IU was one of the first places he preached, said Sister Cindy, Brother Jed’s wife.
The pair visits different campuses five days a week for five hours a day, Sister Cindy said.
While Brother Jed and SAIU did not purposefully seek to speak at the same place at the same time, the combination assisted the SAIU, Griffin said.
“Brother Jed is always a boom to our membership,” SAIU member Ian Cunningham said with a smile.
In spite of differing ideologies, crowd members never did more than verbally spar.
A man in a wheelchair held a sign that said, “I’m gay and God loves me!” and occasionally sang lines from songs about acceptance.
“I always come over here because it’s funny, and the reaction from the crowd is always good,” senior Brandon Nallenweg said.
Free Thought Day encouraged students to ask questions about their own beliefs, Griffin said. A poster on the SAIU table posed questions for students and encouraged them to write their own.

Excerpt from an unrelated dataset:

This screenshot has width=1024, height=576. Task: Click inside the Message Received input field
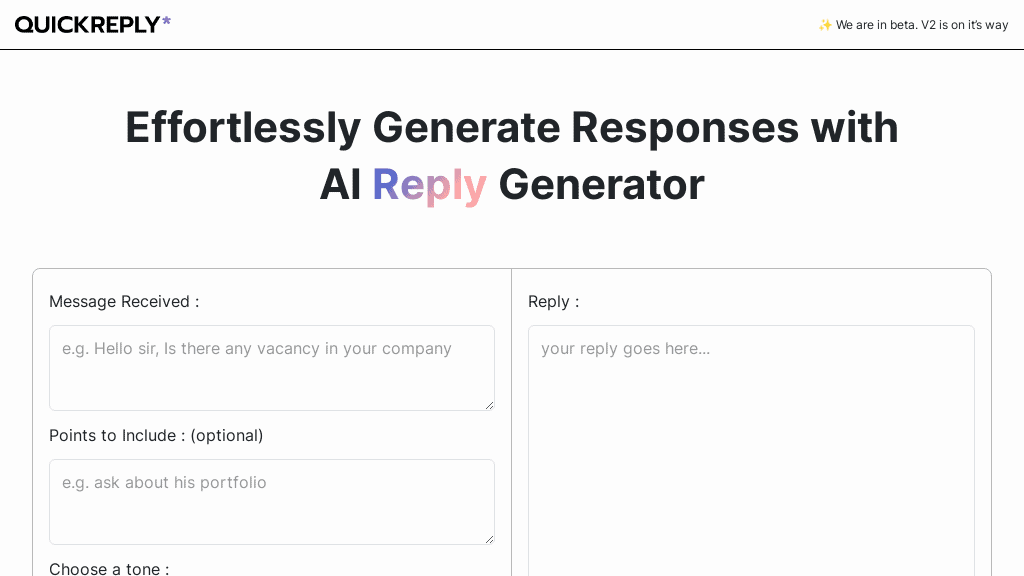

Cunningham at one point asked Jed if he wished to participate in Free Thought Day .
“If you are thinking clearly and logically, your thoughts will lead you to God,” Brother Jed said. “If you are an agnostic or atheist, you are not thinking clearly.”
Sister Cindy debated preaching techniques with Christian students. One student explained he believed that Brother Jed needed to use a more loving approach.
“I think most students know God loves them,” Sister Cindy said. “We’re here to teach students to fear God.”
She and Brother Jed are particularly hard on the “party animal lifestyle,” she said.
Overall, the day was a success, Griffin said.
“Brother Jed is good for Free Thought Day,” Cunningham said. “He makes everyone stop and think about religion.”